Please list every numeric result that the SparrowSNN abstract below reports for its system, and say what each one measures.

Study text ▸

· · · ·

SparrowSNN: A Hardware/software Co-design for Energy Efficient ECG Classification

Abstract: Heart disease is one of the leading causes of death worldwide. Given its high risk and often asymptomatic nature, real-time continuous monitoring is essential. Unlike traditional artificial neural networks (ANNs), spiking neural networks (SNNs) are well-known for their energy efficiency, making them ideal for wearable devices and energy-constrained edge computing platforms. However, current energy measurement of SNN implementations for detecting heart diseases typically rely on empirical values, often overlooking hardware overhead. Additionally, the integer and fire activations in SNNs require multiple memory accesses and repeated computations, which can further compromise energy efficiency. In this paper, we propose sparrowSNN, a redesign of the standard SNN workflow from a hardware perspective, and present a dedicated ASIC design for SNNs, optimized for ultra-low power wearable devices used in heartbeat classification. Using the MIT-BIH dataset, our SNN achieves a state-of-the-art accuracy of 98.29% for SNNs, with energy consumption of 31.39nJ per inference and power usage of 6.1uW, making sparrowSNN the highest accuracy with the lowest energy use among comparable systems. We also compare the energy-to-accuracy trade-offs between SNNs and quantized ANNs, offering recommendations on insights on how best to use SNNs.

· · · ·

Data section ▸
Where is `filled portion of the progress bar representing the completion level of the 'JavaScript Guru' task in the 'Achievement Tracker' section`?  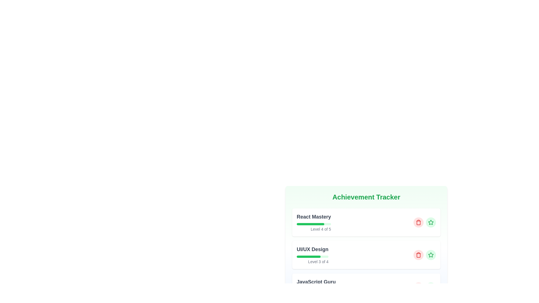 filled portion of the progress bar representing the completion level of the 'JavaScript Guru' task in the 'Achievement Tracker' section is located at coordinates (310, 289).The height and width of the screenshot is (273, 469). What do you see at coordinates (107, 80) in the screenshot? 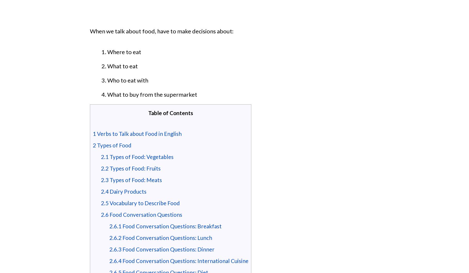
I see `'Who to eat with'` at bounding box center [107, 80].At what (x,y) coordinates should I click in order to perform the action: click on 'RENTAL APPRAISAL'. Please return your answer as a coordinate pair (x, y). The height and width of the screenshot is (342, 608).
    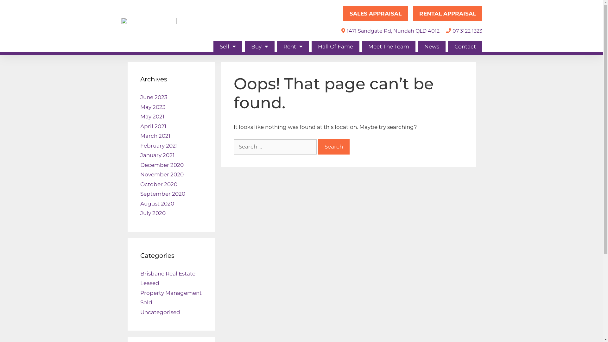
    Looking at the image, I should click on (447, 13).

· · · ·

Solution for this exercise ▸
- 98.29%: accuracy on the MIT-BIH dataset
- 31.39nJ: energy consumption per inference
- 6.1uW: power usage